There was time I was invited to lead Friday night Shabbat services in the main sanctuary, something rarely, if ever, allowed for a 16-year-old boy; there were the frequent Shaharit services where I was invited to chant from the Torah for morning minyan; the many additional mornings when, as a Torah teacher, I'd assist as one of my own students to chant from the torah; the singing with Jamie in the synagogue youth chorale, where Charles would accompany us on the piano as we sang traditional and modern Jewish songs, some of which he'd composed himself; the high honor of being asked to read The Ten Commandments in the main sanctuary, one of the only times during the year when the entire congregation must rise as you recite the central laws of the Jewish people.

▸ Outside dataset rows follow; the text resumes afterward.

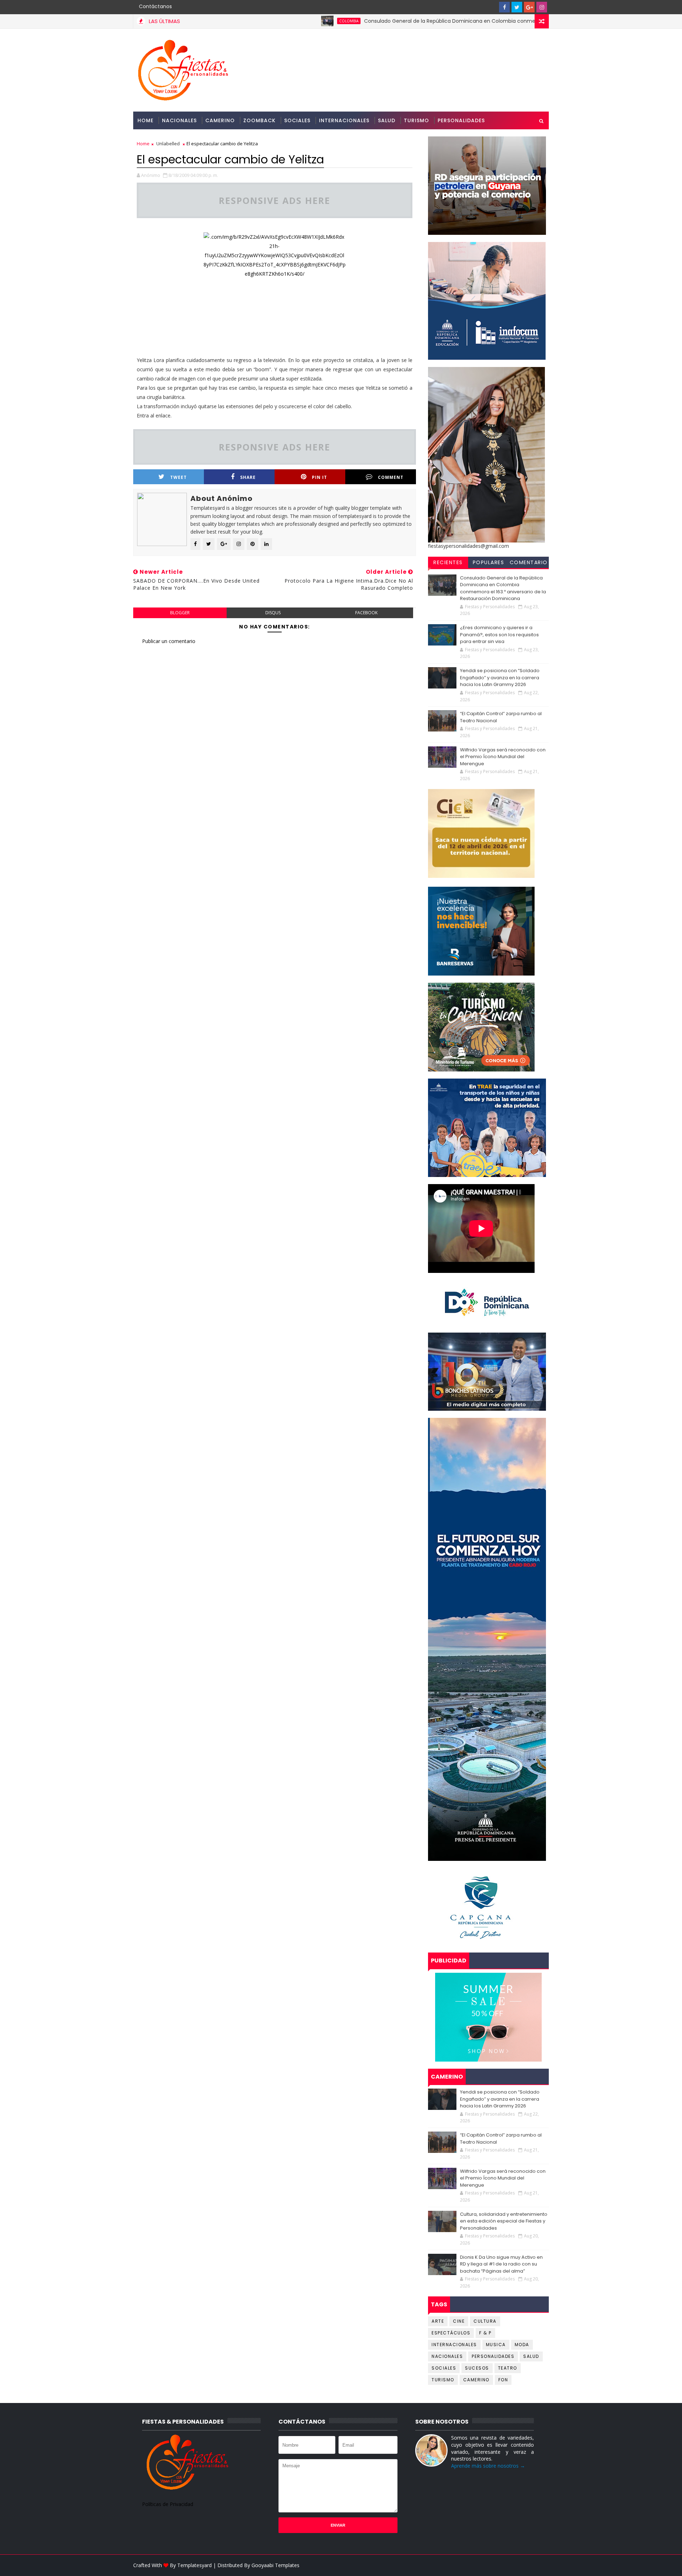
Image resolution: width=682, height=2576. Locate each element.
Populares (488, 562)
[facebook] (504, 7)
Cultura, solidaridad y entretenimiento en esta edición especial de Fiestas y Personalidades (503, 2221)
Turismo (416, 120)
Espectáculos (451, 2333)
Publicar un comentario (168, 641)
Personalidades (461, 120)
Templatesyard (194, 2565)
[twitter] (517, 7)
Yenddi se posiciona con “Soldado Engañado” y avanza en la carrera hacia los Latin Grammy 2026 (500, 677)
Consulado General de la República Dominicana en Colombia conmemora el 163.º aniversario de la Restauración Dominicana (445, 21)
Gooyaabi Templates (275, 2565)
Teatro (507, 2368)
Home (145, 120)
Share (248, 477)
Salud (386, 120)
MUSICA (496, 2345)
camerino (476, 2380)
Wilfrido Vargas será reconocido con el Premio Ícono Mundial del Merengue (503, 756)
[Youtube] (492, 7)
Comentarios (529, 563)
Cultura (485, 2321)
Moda (522, 2345)
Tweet (178, 477)
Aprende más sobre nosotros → (488, 2465)
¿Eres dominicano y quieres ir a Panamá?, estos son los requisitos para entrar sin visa (499, 634)
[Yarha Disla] (541, 2565)
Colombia (274, 20)
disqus (273, 613)
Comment (391, 477)
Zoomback (259, 120)
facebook (366, 613)
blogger (180, 613)
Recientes (448, 562)
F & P (485, 2333)
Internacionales (344, 120)
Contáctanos (155, 6)
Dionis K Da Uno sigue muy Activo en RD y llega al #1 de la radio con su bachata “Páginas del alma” (501, 2264)
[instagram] (541, 7)
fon (503, 2380)
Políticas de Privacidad (167, 2504)
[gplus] (529, 7)
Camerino (220, 120)
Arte (438, 2321)
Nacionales (179, 120)
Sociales (297, 120)
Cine (459, 2321)
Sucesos (477, 2368)
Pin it (319, 477)
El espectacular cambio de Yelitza (230, 159)
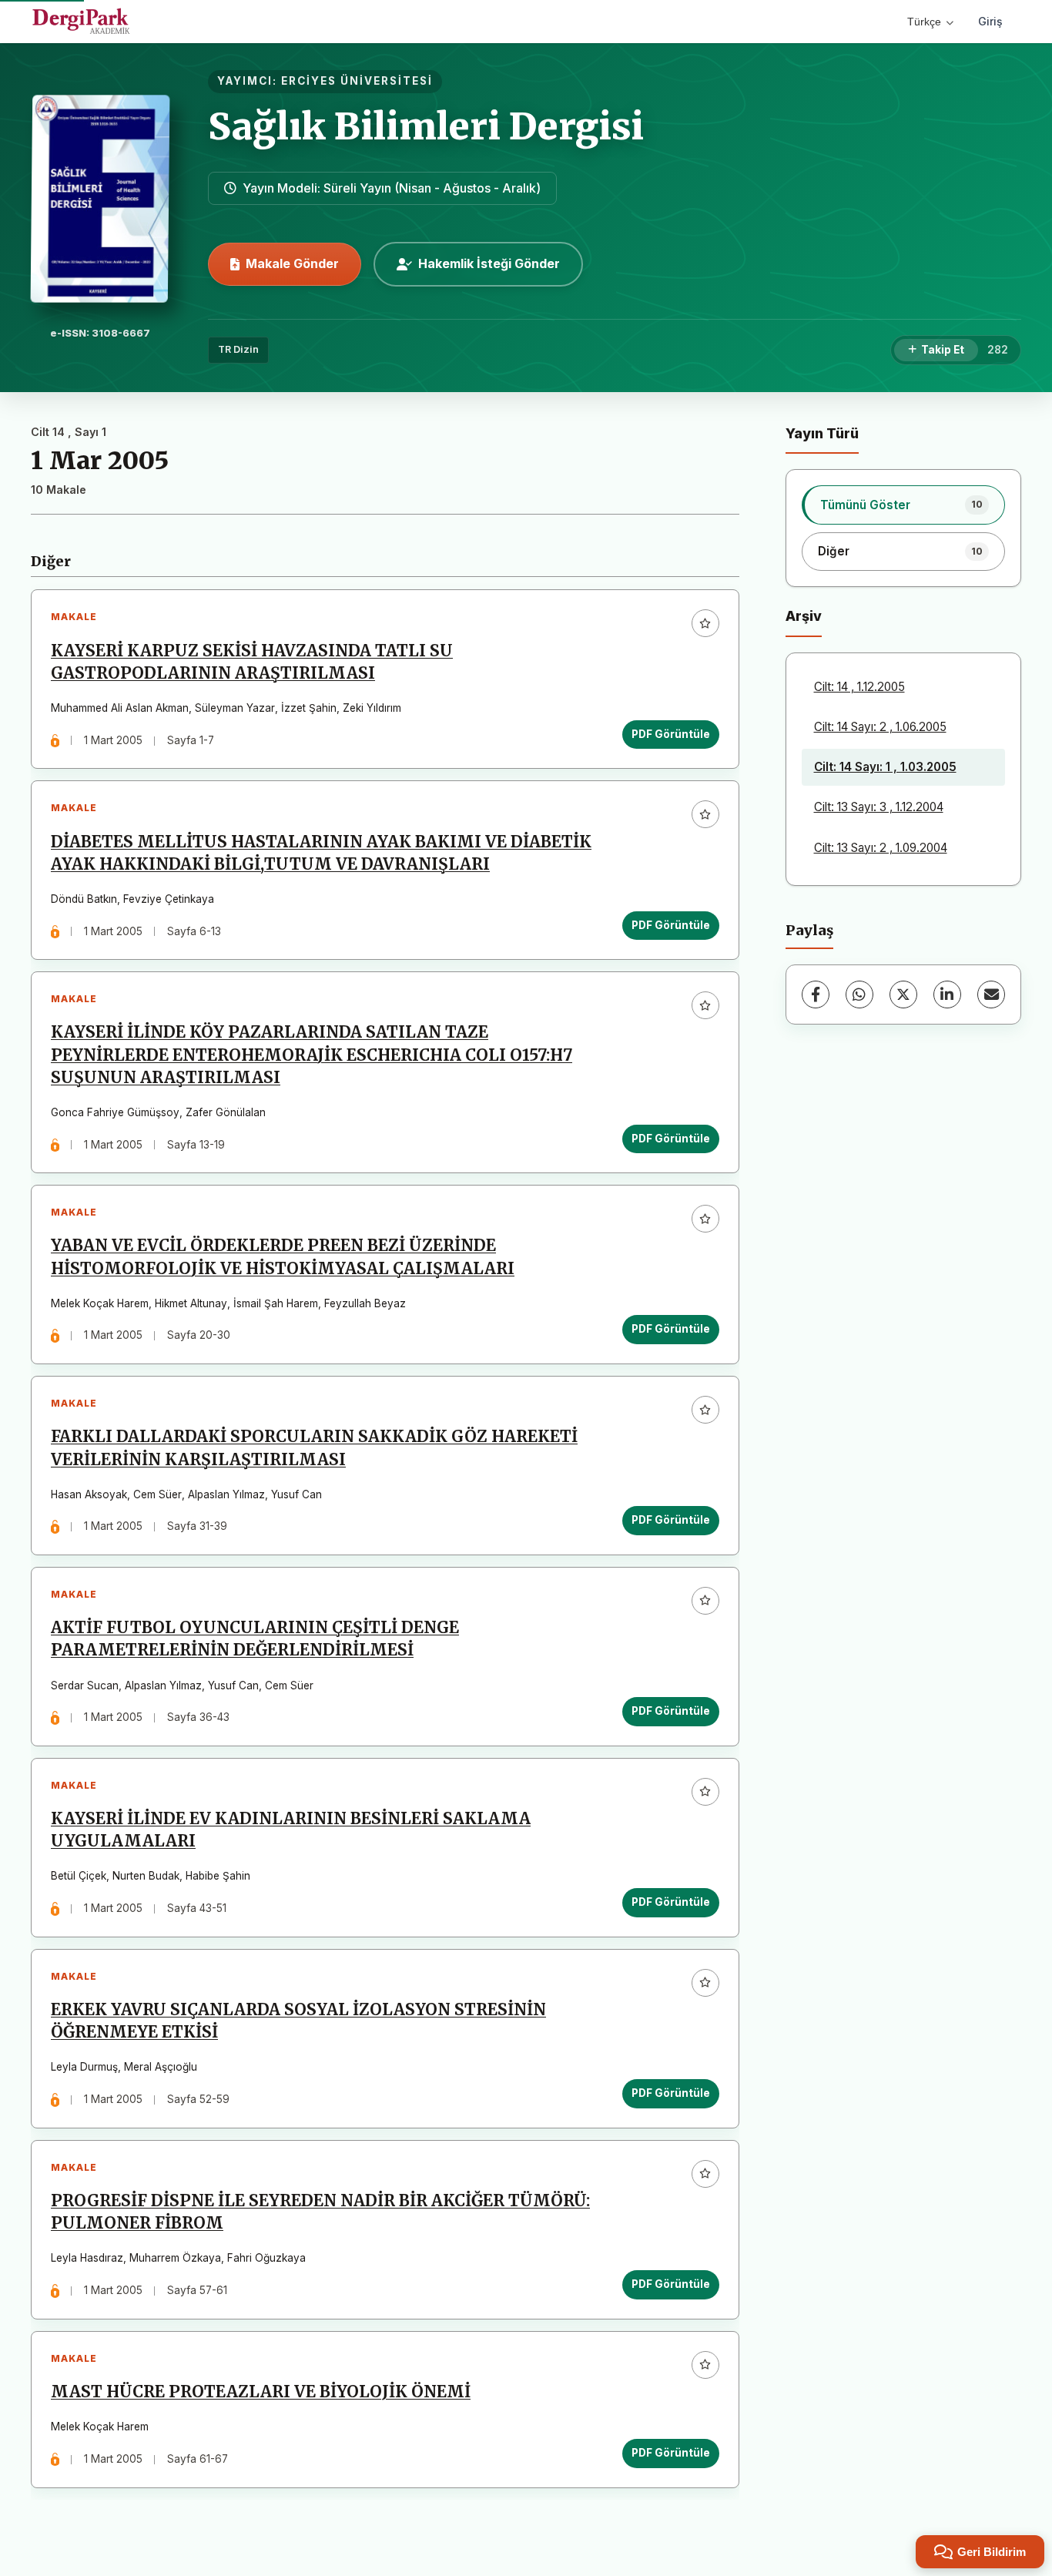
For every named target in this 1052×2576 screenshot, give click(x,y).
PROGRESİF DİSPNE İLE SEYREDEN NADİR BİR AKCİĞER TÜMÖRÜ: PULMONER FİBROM (320, 2212)
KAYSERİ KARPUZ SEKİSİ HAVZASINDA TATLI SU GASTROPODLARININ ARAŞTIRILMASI (252, 662)
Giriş (990, 21)
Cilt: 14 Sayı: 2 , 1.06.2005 (880, 726)
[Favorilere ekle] (705, 623)
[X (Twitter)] (903, 994)
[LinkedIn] (947, 994)
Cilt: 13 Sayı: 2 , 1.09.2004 (880, 847)
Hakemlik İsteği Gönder (489, 263)
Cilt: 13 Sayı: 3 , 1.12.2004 (878, 807)
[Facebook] (815, 994)
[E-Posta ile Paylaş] (991, 994)
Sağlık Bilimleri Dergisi (426, 126)
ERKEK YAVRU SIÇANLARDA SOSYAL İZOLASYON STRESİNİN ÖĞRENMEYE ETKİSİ (298, 2021)
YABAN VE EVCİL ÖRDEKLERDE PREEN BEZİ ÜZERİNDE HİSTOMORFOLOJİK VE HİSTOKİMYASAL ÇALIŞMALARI (282, 1257)
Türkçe (924, 21)
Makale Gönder (292, 263)
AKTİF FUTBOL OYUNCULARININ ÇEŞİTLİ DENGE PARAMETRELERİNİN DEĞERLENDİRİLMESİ (255, 1639)
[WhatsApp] (859, 994)
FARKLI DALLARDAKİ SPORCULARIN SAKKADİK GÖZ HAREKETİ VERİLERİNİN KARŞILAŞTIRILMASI (314, 1448)
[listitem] (904, 504)
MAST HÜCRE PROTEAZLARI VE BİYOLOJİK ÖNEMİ (261, 2392)
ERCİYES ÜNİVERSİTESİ (357, 81)
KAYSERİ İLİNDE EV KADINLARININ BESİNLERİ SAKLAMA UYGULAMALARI (291, 1830)
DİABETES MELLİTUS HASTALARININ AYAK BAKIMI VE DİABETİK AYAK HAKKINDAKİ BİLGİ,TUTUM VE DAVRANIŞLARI (321, 853)
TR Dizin (238, 349)
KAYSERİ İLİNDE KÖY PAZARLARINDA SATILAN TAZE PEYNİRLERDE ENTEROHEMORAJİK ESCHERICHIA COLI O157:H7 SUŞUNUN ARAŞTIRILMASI (311, 1054)
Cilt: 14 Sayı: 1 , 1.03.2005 (885, 767)
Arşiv (804, 616)
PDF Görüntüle (671, 734)
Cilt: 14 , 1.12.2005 (859, 686)
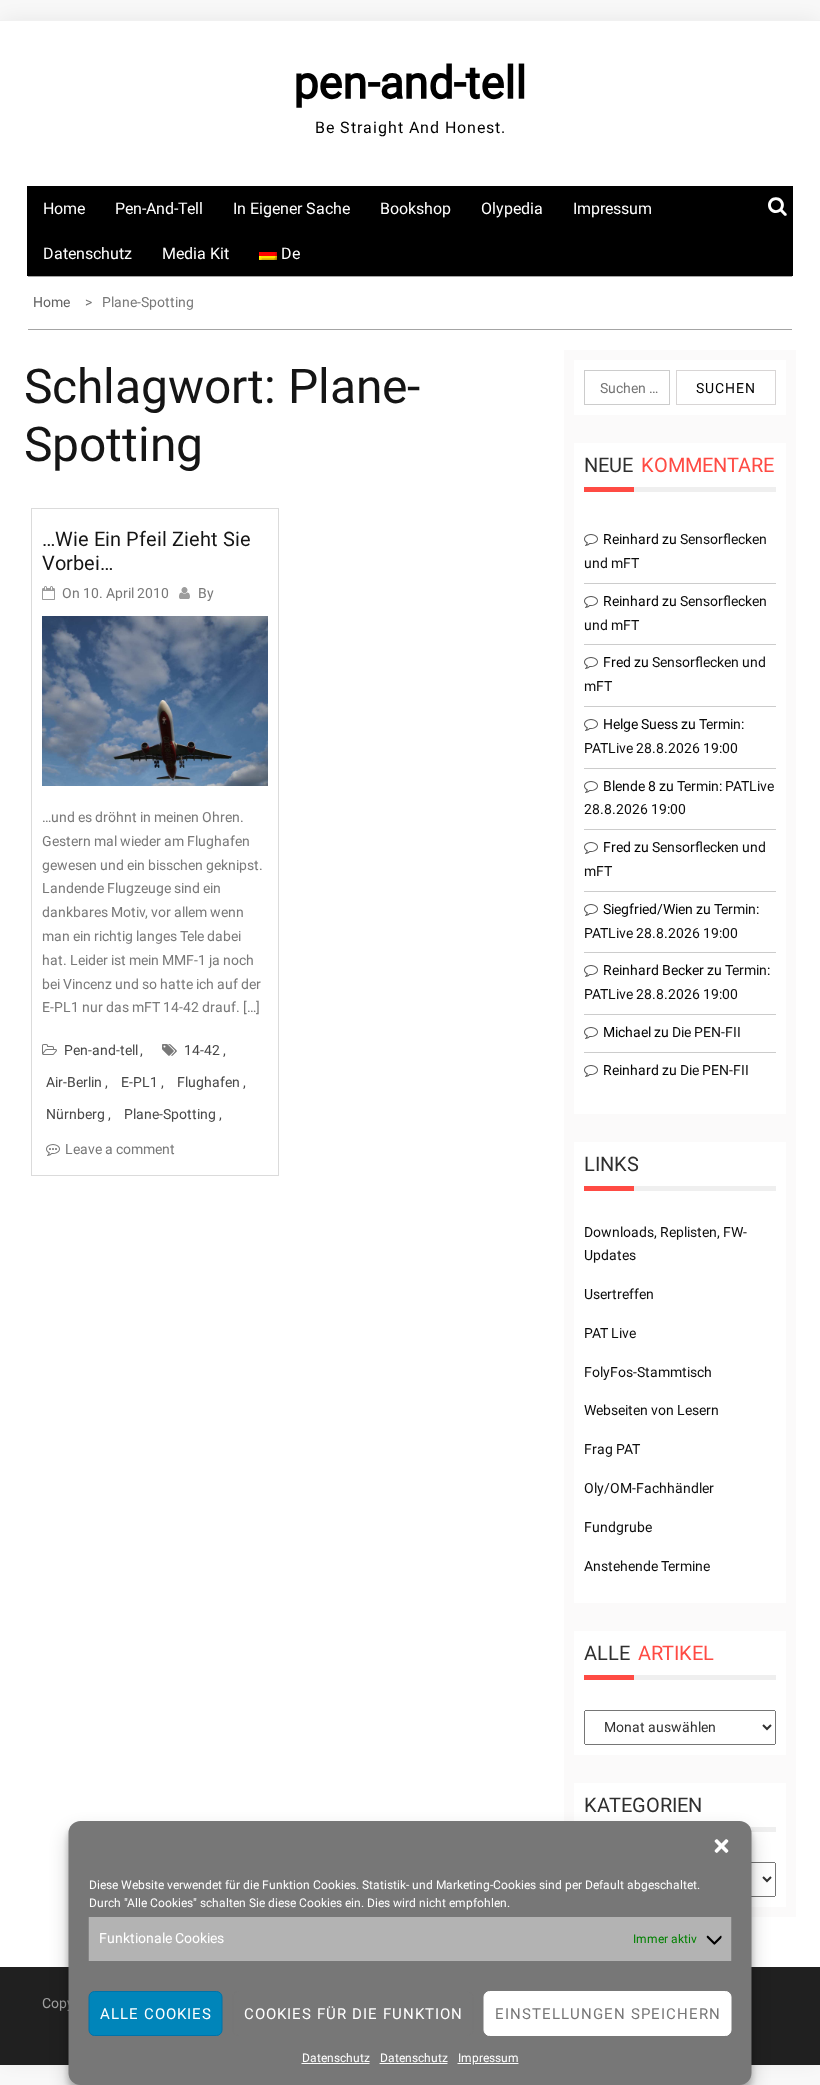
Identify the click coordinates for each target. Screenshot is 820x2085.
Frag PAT (612, 1449)
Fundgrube (618, 1527)
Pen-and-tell (159, 208)
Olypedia (512, 208)
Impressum (488, 2058)
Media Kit (195, 253)
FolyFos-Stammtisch (648, 1372)
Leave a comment (120, 1149)
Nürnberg (75, 1114)
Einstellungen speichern (608, 2014)
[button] (722, 1846)
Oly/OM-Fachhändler (649, 1488)
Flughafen (208, 1082)
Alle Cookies (156, 2014)
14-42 (202, 1050)
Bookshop (415, 208)
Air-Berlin (74, 1082)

And then there was the one year, on some special occasion I can't remember, when I was called to read from the Torah in the main sanctuary. On that morning, I was accidentally pointed to the wrong place in the ancient text to begin my chanting. I couldn't find my way and panicked. As a result, I stumbled through my portion disastrously - a very great embarrassment before the assembled congregants - and left the sanctuary barely able to contain my tears, finally breaking down in the foyer, outside. Before even a minute had passed, I felt a hand on my shoulder. When I turned around, there was Cantor Davidson. He had actually left the services to come out to the foyer to check on me.

"I'm sorry, David," he said. "You were sharing several verses with the reader before you, something we do from time to time, and the Gabbais forgot to reset where your portion was to begin. It wasn't your fault. Don't be upset, it's OK." He hugged me, smiled and walked back into the schul.

When we embraced again — this time for shiva in the living room of my parents' home as Rabbi finished Ma'areev — I looked into his face. He looked older but the same, really. Time is a funny thing sometimes, isn't it? We kissed each other on the cheek.  I told him that I loved him, that I missed him and that it was nice to see him. He spent some time consoling my father. His own wife died of Lewy Body disease, so he was no stranger to Dad's condition.

Old friends are like a healing salve applied to a fresh wound, they ease your pain, lift your spirits and remind you of who you truly are.